16.4 If any provision of these Terms shall be held by a court of competent jurisdiction to be illegal, invalid or unenforceable, the remaining provisions shall remain in full force and effect.
16.5 No waiver of any breach of any provisions of these Terms shall constitute a waiver of any prior, concurrent or subsequent breach of the same or any other provision of these Terms and no waiver shall be effective unless made in writing and signed by an authorized representative of the waiving party.

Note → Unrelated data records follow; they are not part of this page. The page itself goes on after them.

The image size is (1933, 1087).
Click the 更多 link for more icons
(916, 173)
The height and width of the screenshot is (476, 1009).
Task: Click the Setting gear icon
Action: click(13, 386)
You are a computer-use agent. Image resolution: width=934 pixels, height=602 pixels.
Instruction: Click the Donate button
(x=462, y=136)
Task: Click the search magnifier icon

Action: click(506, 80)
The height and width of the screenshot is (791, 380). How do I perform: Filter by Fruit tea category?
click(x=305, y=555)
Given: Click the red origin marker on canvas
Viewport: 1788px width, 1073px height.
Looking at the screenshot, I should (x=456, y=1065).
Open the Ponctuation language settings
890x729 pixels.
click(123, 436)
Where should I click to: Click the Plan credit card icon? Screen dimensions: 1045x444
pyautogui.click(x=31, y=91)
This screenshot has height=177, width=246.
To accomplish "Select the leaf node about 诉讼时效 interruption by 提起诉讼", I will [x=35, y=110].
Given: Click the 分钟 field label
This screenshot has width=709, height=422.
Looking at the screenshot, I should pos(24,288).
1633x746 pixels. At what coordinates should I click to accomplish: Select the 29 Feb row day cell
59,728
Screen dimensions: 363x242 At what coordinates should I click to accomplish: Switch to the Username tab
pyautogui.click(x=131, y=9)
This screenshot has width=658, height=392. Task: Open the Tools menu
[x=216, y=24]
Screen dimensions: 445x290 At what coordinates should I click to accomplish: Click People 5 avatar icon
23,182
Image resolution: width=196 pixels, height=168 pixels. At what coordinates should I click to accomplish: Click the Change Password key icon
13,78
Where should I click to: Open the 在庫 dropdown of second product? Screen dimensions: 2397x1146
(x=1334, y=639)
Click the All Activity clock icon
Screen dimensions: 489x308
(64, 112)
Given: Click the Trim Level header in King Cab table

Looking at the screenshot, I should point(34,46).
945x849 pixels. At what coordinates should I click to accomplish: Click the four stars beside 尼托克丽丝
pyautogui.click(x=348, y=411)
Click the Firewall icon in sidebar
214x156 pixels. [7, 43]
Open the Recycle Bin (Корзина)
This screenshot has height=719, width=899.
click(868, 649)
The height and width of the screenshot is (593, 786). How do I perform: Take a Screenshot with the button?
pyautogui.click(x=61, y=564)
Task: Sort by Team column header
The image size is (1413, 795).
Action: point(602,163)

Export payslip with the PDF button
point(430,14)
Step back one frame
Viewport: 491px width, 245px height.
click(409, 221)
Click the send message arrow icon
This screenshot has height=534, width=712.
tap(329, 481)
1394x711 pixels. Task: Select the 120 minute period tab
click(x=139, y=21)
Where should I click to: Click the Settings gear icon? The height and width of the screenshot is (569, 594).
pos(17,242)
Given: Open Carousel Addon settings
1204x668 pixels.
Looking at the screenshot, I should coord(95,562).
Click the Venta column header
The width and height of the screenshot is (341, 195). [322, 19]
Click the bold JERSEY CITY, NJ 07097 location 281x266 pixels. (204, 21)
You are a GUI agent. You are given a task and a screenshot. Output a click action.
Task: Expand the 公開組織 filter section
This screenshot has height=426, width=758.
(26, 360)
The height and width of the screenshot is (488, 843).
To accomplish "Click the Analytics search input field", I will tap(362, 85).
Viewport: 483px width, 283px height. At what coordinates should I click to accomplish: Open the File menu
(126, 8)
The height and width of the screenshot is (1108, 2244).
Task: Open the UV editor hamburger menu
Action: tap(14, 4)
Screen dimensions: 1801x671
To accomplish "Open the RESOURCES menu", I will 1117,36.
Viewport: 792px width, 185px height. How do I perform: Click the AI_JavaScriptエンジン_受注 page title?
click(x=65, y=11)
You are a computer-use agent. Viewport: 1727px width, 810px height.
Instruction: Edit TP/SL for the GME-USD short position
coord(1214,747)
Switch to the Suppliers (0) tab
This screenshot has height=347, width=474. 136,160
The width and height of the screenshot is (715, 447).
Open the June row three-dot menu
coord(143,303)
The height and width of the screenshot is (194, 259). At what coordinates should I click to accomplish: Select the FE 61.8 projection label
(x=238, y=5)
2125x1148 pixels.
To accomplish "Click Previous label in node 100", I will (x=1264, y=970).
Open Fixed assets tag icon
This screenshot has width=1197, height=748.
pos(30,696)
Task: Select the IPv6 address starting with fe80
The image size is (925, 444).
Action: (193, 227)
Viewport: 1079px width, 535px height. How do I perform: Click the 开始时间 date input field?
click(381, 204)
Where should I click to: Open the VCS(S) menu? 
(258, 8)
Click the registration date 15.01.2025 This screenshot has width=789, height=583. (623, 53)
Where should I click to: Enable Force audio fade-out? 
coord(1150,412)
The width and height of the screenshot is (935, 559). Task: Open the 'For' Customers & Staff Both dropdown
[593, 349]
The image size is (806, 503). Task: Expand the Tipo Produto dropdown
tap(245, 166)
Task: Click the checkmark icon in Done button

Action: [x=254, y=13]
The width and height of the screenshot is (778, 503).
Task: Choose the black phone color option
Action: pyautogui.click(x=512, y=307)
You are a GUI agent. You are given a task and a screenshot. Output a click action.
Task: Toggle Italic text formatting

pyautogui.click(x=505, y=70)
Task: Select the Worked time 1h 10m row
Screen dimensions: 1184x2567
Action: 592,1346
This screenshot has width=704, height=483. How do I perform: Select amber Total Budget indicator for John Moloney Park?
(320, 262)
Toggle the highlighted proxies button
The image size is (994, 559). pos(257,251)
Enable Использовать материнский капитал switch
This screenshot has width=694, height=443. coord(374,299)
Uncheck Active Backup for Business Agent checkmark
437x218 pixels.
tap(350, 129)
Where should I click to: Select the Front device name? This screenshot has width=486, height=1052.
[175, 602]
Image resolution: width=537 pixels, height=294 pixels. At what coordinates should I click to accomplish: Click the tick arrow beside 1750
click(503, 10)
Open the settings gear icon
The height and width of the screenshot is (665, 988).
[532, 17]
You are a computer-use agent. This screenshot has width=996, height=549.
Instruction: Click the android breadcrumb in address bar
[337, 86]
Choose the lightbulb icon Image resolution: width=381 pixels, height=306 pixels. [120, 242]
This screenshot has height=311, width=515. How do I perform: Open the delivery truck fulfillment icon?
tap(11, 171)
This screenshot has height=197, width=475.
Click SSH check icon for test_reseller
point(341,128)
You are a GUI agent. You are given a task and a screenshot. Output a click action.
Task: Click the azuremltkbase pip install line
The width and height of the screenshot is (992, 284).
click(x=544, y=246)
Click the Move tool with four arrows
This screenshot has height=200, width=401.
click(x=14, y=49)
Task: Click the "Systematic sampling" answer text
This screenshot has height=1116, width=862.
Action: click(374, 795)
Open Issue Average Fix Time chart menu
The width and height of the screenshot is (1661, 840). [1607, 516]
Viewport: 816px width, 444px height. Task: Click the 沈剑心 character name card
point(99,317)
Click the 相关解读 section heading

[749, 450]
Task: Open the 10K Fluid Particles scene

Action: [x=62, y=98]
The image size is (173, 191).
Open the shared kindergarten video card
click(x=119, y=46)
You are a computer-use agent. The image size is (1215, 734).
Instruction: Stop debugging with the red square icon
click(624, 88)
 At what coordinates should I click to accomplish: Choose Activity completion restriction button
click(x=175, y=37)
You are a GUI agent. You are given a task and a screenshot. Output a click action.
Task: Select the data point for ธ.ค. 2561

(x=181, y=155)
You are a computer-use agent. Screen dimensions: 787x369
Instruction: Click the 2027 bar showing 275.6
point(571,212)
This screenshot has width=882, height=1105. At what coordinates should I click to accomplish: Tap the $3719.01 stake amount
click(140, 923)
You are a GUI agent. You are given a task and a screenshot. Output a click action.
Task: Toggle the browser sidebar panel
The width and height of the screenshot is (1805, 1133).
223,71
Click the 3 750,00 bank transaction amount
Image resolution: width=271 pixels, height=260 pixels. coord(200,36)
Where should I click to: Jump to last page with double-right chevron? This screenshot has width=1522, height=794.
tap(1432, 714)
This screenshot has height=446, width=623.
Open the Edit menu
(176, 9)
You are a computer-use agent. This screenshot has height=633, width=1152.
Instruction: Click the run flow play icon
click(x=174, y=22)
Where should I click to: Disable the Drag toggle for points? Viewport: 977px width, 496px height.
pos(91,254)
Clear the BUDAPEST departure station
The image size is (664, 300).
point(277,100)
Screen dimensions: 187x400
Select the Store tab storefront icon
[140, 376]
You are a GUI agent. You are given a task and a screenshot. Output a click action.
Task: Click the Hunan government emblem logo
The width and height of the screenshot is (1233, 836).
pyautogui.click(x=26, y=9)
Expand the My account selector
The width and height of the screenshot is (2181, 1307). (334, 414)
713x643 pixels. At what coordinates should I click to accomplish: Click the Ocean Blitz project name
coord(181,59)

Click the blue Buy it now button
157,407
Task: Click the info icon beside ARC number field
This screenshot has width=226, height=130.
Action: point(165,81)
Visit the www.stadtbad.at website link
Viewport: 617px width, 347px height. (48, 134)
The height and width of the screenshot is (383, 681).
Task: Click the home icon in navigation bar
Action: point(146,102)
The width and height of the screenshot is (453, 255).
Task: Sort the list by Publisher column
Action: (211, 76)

16.6 These Terms and any matters relating hereto to them be governed by, and construed in accordance with, the laws of the Isle of Man. You irrevocably agree that, subject as provided below, the courts of the Isle of Man shall have exclusive jurisdiction in relation to any claim, dispute or difference concerning these Terms and any matter arising in relation to them and irrevocably waive any right that you may have to object to an action being brought in those courts, or to claim that the action has been brought in an inconvenient forum, or that those courts do not have jurisdiction. Nothing in this Clause shall limit our right to take proceedings against you in any other court of competent jurisdiction, nor shall the taking of proceedings in any one or more jurisdictions preclude the taking of proceedings in any other jurisdictions, whether concurrently or not, to the extent permitted by the law of such other jurisdiction.
16.7 For the avoidance of doubt you agreed that under no circumstances will you have the authority to bind, obligate or commit in any way whatsoever or to assume debts or obligations on our behalf, nor will you represent us as having such authority at any time.
16.8 The English language version of these Terms shall be the prevailing version in the event of any discrepancy between any translated versions of these Terms.